● **PARTS OF THE EXERCISE**
A: From the match commentary on Port Adelaide and North Melbourne, list the strengths credited to Port Adelaide in the paragraph that begins "Port Adelaide look like a team building nicely toward finals."
B: Answer these questions from the match commentary on Port Adelaide and North Melbourne, giving each answer on its own line with the same mark.
(i) Where was the game against Port played?
(ii) What happens if a coach leans too hard on the veterans?
(iii) What does the writer call North's ladder position, in contrast to the disease?
C: Continue the match commentary on Port Adelaide and North Melbourne from its final sentence.

● **TEXT PASSAGE**
════════

The encouraging thing about watching North’s kids play is that they look like actual AFL players now. A few years back some of those youngsters looked overwhelmed at this level, like they’d been dropped into the deep end without proper swimming lessons. These days there’s composure, there’s structure in how they move the ball, and some of them are starting to impose themselves physically in the contest. That’s real progress, even if the scoreboard doesn’t always reflect it.
Losing to a quality side like Port at their home ground doesn’t tell you much you didn’t already know about where North sit in the competition hierarchy. What matters is whether those young players take something useful out of the experience and bank it for the second half of the season.
Hinkley’s Crew and the September Question
Port Adelaide look like a team building nicely toward finals. They’ve got the midfield engine, they’ve got a forward line that can hurt you in multiple ways, and their defence has that quiet, professional quality that makes scoring against them genuinely hard work. This is a side that could make some noise in September if they stay healthy and the draw is kind to them.
What I find interesting about Port is the way Hinkley has managed the balance between his established players and the next generation coming through. It’s a genuinely tricky thing to get right — lean too hard on the veterans and you stall, push the kids too fast and you lose the wins that keep everyone’s confidence up. Port seem to have threaded that needle about as well as anyone in the competition right now, and that’s a credit to the coaching group.
What Round 17 Actually Tells Us
Look, here’s my honest read of this game: it went about how you’d expect when you put Port Adelaide at home against a North Melbourne side that’s still a year or two away from consistently competing at this level. The final margin wasn’t embarassing for the Roos but it was definitive — Port were in control for long enought stretches that there was never a real sense of danger for the home side.
North’s position on the ladder after Round 17 isn’t where any Kangaroos fan wants to be staring at on a Monday morning. But the honest truth is the ladder position is a symptom, not the disease. The disease — if you can call it that — is the standard time lag between a club deciding to rebuild and that rebuild actually producing consistent wins. North are somewhere in the middle of that process, which is genuinely the hardest place to be.

════════

● **DATA EXTRACT**

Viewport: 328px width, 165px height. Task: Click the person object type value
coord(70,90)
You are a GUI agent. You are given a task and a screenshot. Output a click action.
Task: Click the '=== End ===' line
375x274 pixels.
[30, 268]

════════

● **OUTPUTS IN ORDER**
A:
- The midfield engine
- A forward line that can hurt you in multiple ways
- A defence with a quiet, professional quality that makes scoring against them genuinely hard work

B:
(i) At Port's home ground.
(ii) The team stalls.
(iii) A symptom.

C:
I’ve watched Essendon navigate versions of this particular purgatory multiple times. You’re not bad enough that the pain comes quickly and cleanly. You’re just good enough to give people hope before falling short. It’s uncomfortable territory, but clubs do come out the other side.
The Bigger Picture for the Kangaroos
The games North Melbourne win in the second half of this season will be important — not just for confidence, but for understanding where the ceiling actually is right now. There are sides in the bottom half of the competition that North are capable of beating consistently. Doing that, building some winning habits and finishing the year with some momentum, would be a legitimate achievement given the squad’s age profile.
Clarkson knows what it takes to build a winner — he’s done it before at a level few coaches in the history of this game have managed. Whether that’s reassuring or just puts more pressure on the timeline is probably a matter of where you sit as a Kangaroos supporter.
Either way, they’ll line up again next week, Port will bank the four points, and the competition rolls on. That’s footy. It’s not always pretty, but it’s never boring — and as a bloke whose club once made national news for reasons I’d rather not revisit, I can tell you that complicated, messy football is still better than no football at all.
North fans, stay patient. Or at least try to. I know. It’s easier said than done.